On the first day of Medicine X, talking disparities, adversity and hope

From the moment I walked through the door this morning, it was clear that Stanford's Medicine X is not your typical medical conference. Colored lighting gives the conference room a dramatic feel, and guided meditation started off the day. There are barista-crafted pick-me-ups and a wellness room for naps. And in line with the mission to reimagine health care, speakers on the first panel -- who followed a warm welcome from conference director/Stanford anesthesiologist Larry Chu, MD -- delivered the message that humanity and compassion need to reclaim center stage.
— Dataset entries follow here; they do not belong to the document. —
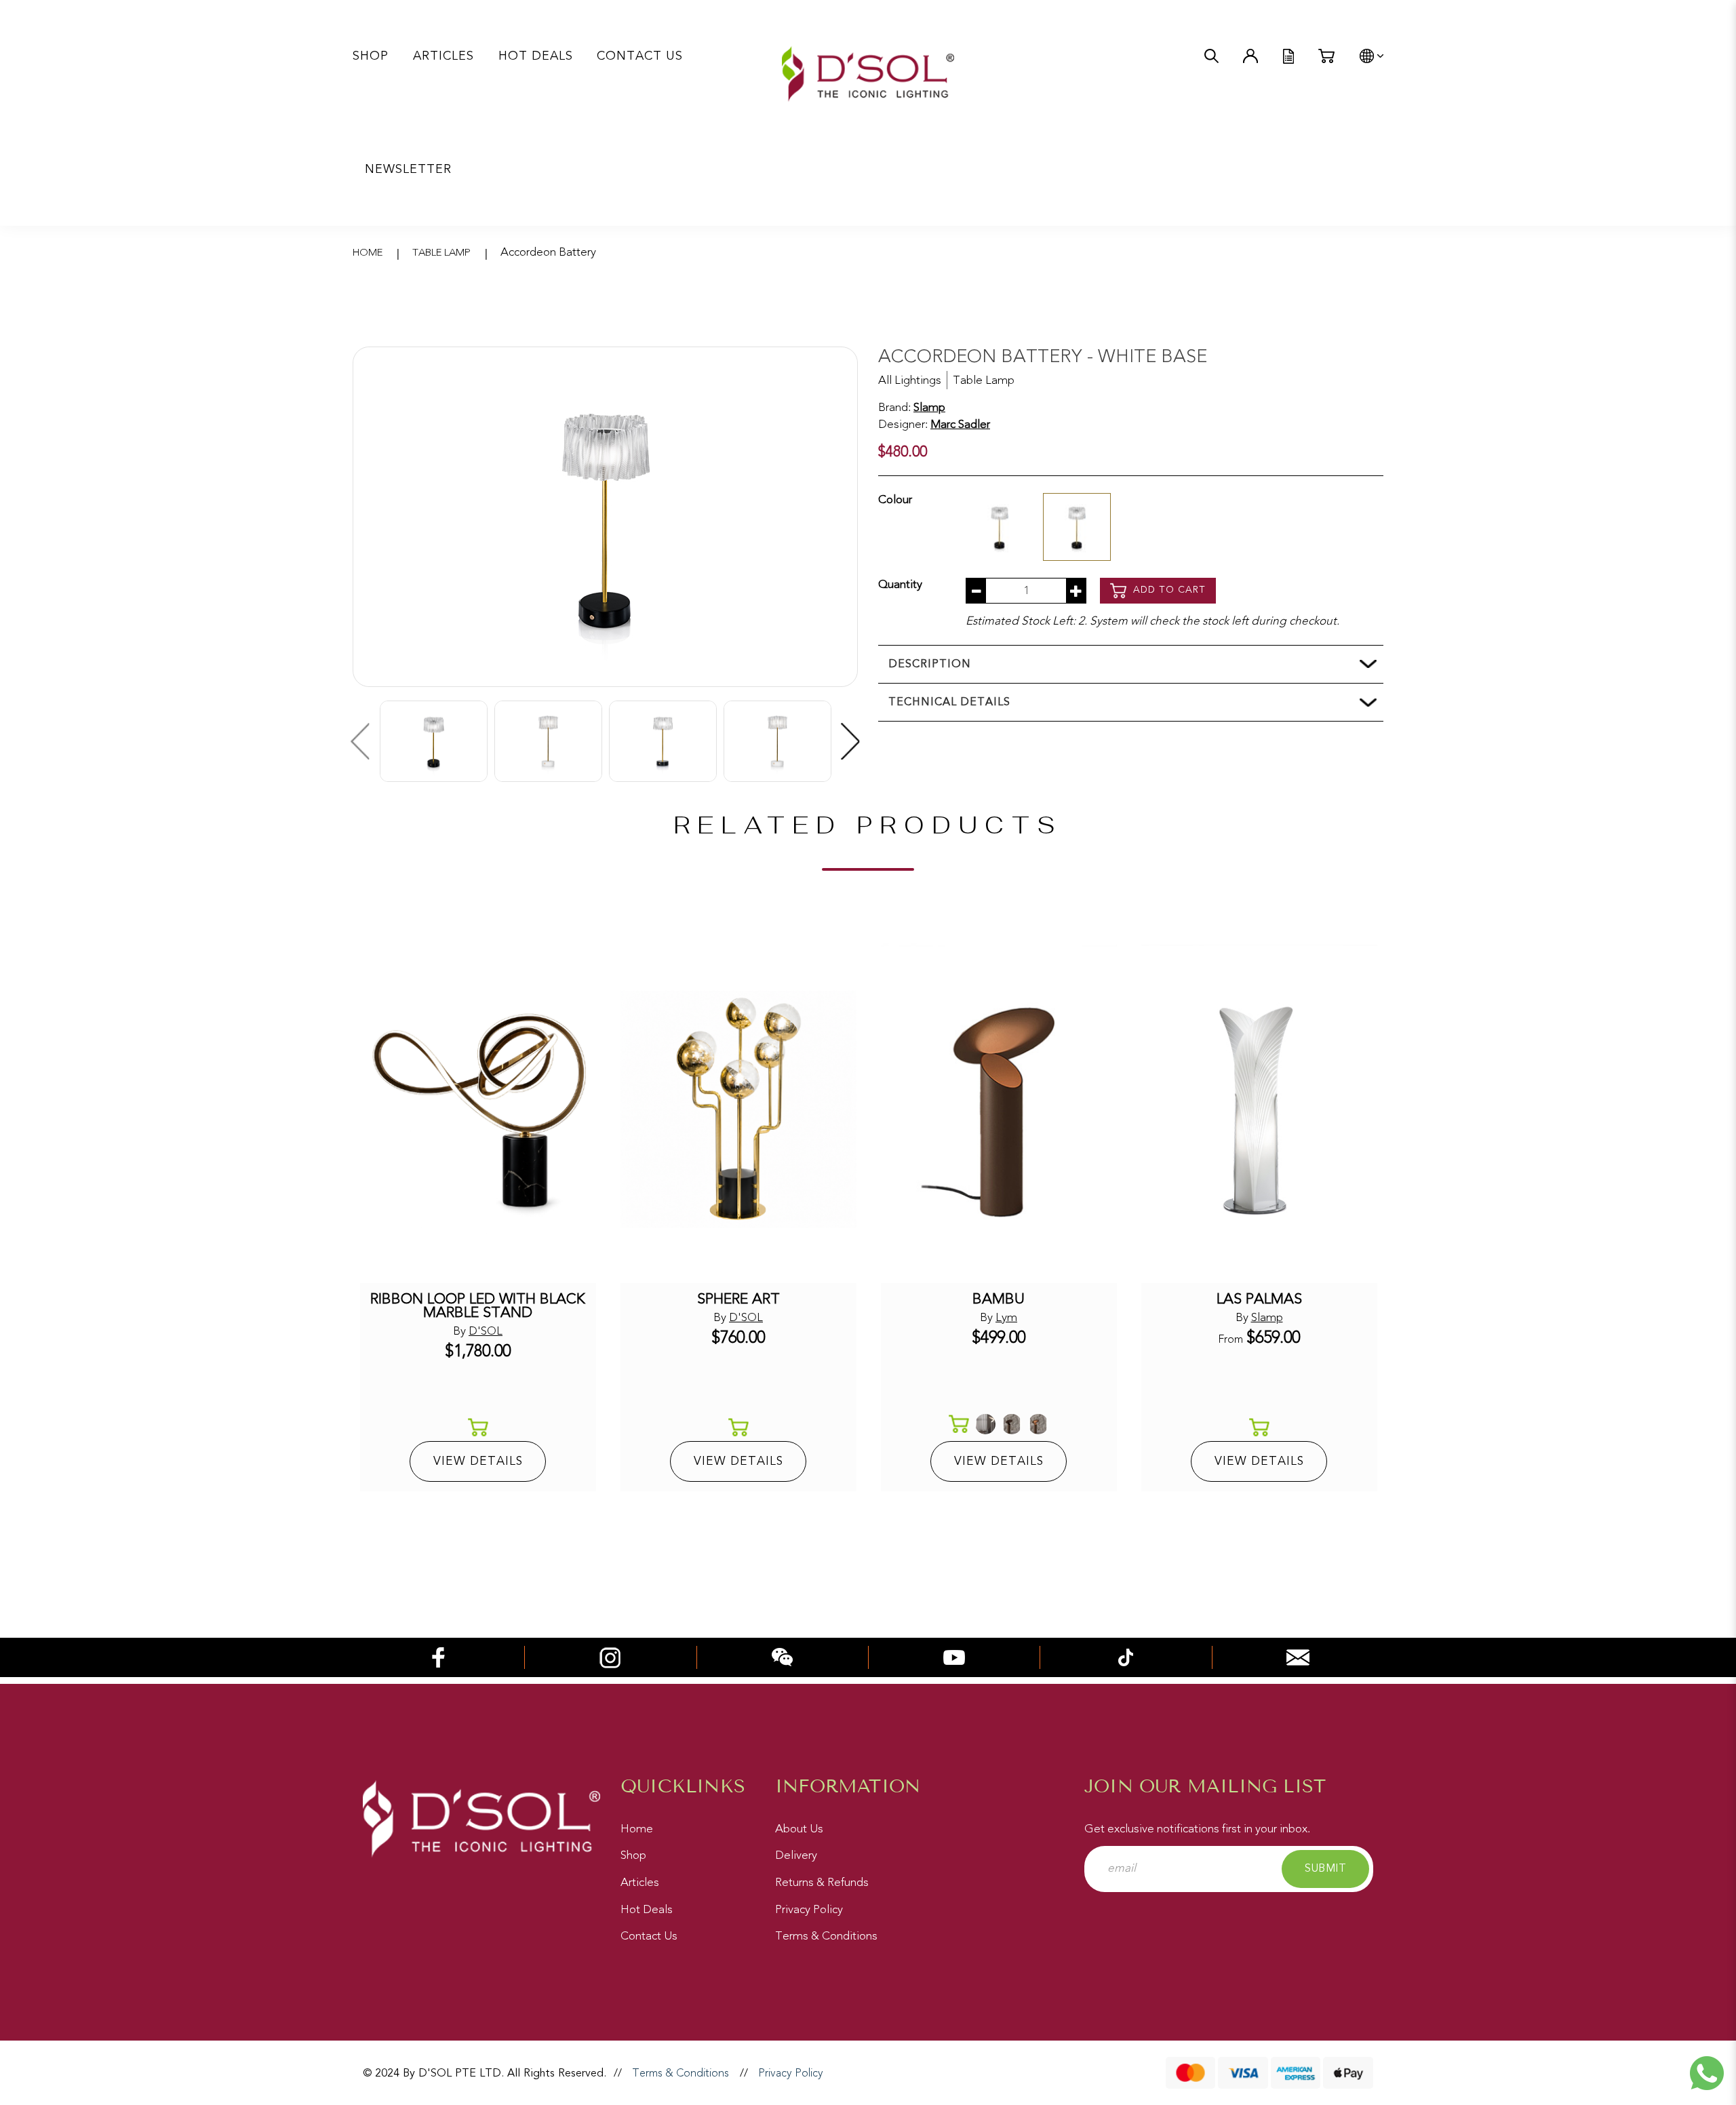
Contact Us (648, 1936)
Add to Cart (1168, 590)
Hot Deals (646, 1909)
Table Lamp (441, 252)
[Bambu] (999, 1109)
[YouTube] (954, 1656)
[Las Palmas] (1259, 1109)
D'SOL (485, 1331)
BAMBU (998, 1299)
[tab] (1130, 664)
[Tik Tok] (1125, 1656)
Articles (639, 1882)
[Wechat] (782, 1656)
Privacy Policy (809, 1909)
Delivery (796, 1855)
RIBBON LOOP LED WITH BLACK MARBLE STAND (477, 1306)
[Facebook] (438, 1656)
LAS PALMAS (1259, 1299)
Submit (1325, 1868)
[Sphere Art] (738, 1109)
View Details (478, 1461)
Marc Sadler (960, 424)
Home (367, 252)
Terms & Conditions (826, 1936)
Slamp (929, 407)
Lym (1006, 1317)
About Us (799, 1828)
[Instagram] (610, 1656)
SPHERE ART (738, 1299)
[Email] (1297, 1656)
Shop (633, 1855)
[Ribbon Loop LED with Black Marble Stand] (478, 1109)
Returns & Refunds (822, 1882)
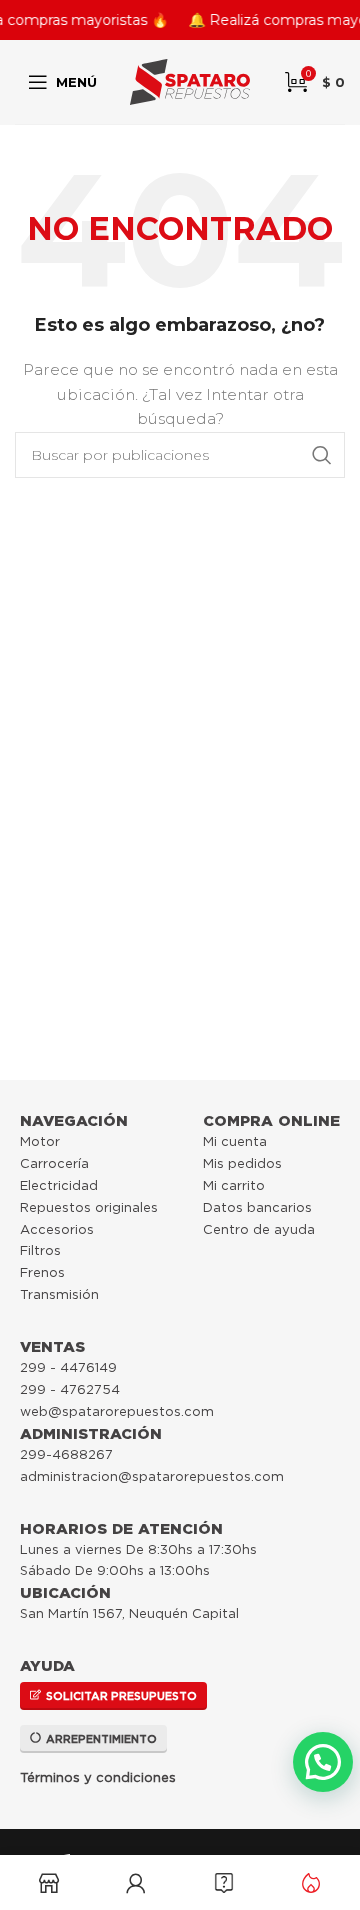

Lieutenant Colonel Downing Lu, MD, and U.S. Navy Rear Admiral David Lane, MD of the National Capital Region Medical Directorate, took the stage first and explained how the Military Health System (MHS) has successfully treated a diverse population and worked to mitigate health disparities.

Within the military, they told attendees, everyone is guaranteed health care and a living wage. The military offers subsidized housing and food, and personnel receive 12 weeks paid maternity leave and subsidized childcare, the doctors explained, prompting a round of applause from the audience. These provisions have contributed to essentially erasing racial health disparities within the MHS, and patient satisfaction is equal across genders, they reported. The 50,000 babies delivered within the MHS are more likely to be breastfed (link to .pdf) than those in civilian populations, and white mothers are not significantly more likely to breastfeed than mothers of color, Lu and Lane said. The MHS is now focused on improving its care for transgender individuals and on reducing rank-based disparities that correlate roughly to socioeconomic status, they told attendees.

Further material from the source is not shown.